You still, however, know that the author is who they say they are, and that other people (the distro maintainers) believe that author to be the correct entity, and believe them to have been uncompromised. And any such compromise would, by definition, affect all users of the repo and presumably be detected by them and not by you in the overwhelmingly common case.
"Just run this script" short circuits all of that. YOU, PERSONALLY, ALONE have to do all the auditing and validation. Is the link legit? Did it come from the right place? Is it doing something weird? Was the sender compromised? There's no help. It's all on you. Godspeed.
This doesn't mean anything since "who they say they are" is an anonymous username with no real life correlation. Might as well be completely anonymous.
> that other people (the distro maintainers) believe that author to be the correct entity
No? Anyone can make an account and upload to AUR and it has exactly 0% to do with the distro maintainers. Packages can be removed if they're malicious, but websites can also be removed via browser-controlled blacklists (which I don't like btw but it's how it works nowadays).
> And any such compromise would, by definition, affect all users of the repo and presumably be detected by them and not by you in the overwhelmingly common case.
This is true of a popular website that advertises install instructions using curl | bash as well.
I've been using Linux for the past 2 decades and my general experience is that it is in no way more secure than Windows or Mac, just way less popular and with a more tech savvy userbase.

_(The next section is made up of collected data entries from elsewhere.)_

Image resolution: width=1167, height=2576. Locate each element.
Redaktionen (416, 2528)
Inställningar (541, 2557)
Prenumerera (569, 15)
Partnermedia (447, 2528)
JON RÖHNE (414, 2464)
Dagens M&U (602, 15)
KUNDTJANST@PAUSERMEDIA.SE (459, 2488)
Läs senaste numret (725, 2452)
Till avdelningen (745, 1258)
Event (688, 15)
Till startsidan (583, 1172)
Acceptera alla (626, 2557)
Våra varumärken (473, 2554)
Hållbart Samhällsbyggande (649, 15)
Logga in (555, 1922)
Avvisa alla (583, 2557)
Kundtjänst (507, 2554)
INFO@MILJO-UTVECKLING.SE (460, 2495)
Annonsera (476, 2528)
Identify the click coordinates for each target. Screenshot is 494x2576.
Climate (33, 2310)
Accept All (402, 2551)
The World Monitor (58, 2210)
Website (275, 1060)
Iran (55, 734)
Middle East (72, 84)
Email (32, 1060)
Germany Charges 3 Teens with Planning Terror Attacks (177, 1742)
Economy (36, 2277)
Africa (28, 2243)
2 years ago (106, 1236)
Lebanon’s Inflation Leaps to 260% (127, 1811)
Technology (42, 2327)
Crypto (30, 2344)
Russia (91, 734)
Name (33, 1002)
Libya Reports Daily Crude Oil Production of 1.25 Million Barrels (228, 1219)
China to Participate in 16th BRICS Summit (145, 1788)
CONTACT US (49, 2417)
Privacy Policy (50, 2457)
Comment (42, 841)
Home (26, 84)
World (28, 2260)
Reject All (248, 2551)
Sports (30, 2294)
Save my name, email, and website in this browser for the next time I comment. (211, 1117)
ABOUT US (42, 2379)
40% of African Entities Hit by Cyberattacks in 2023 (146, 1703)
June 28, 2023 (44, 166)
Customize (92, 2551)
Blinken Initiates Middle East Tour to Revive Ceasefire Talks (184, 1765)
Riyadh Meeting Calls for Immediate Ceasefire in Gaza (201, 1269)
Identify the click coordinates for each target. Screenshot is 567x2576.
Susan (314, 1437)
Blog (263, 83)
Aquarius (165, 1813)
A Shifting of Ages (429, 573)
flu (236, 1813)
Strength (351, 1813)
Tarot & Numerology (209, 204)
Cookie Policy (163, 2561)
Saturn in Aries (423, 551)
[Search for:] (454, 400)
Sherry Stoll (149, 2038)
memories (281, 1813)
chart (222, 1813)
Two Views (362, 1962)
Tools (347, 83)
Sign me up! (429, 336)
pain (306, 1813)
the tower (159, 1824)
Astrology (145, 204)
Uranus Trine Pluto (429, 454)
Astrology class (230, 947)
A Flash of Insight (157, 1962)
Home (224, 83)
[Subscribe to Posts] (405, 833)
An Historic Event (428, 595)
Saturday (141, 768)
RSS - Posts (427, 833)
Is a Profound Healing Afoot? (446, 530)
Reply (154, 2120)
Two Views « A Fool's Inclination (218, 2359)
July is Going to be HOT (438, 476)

No, that's affirmatively incorrect. AUR and PPA both require authenticated accounts. The "real life correlation" may be anonymous to you, but it is trackable in a practical sense. And more importantly, it's stable: if someone pushes an attack to AUR (or NPM, whatever) the system shuts it down quickly.
And the proof is THAT IS EXACTLY WHAT HAPPENED HERE. NPM noticed the Axios compromise before you did, right? QED. NPM (and AUR et. al.) are providing herd protection that the script-paste hole does not.
Those scripts you insist on running simply don't provide that protection. The only reason you haven't been compromised is because you aren't important enough for anyone to care. The second you get maintainership over a valuable piece of software, you will be hacked. Because you've trained yourself to be vulnerable and (especially!) becuase you've demonstrated your softness to the internet by engaging in this silly argument.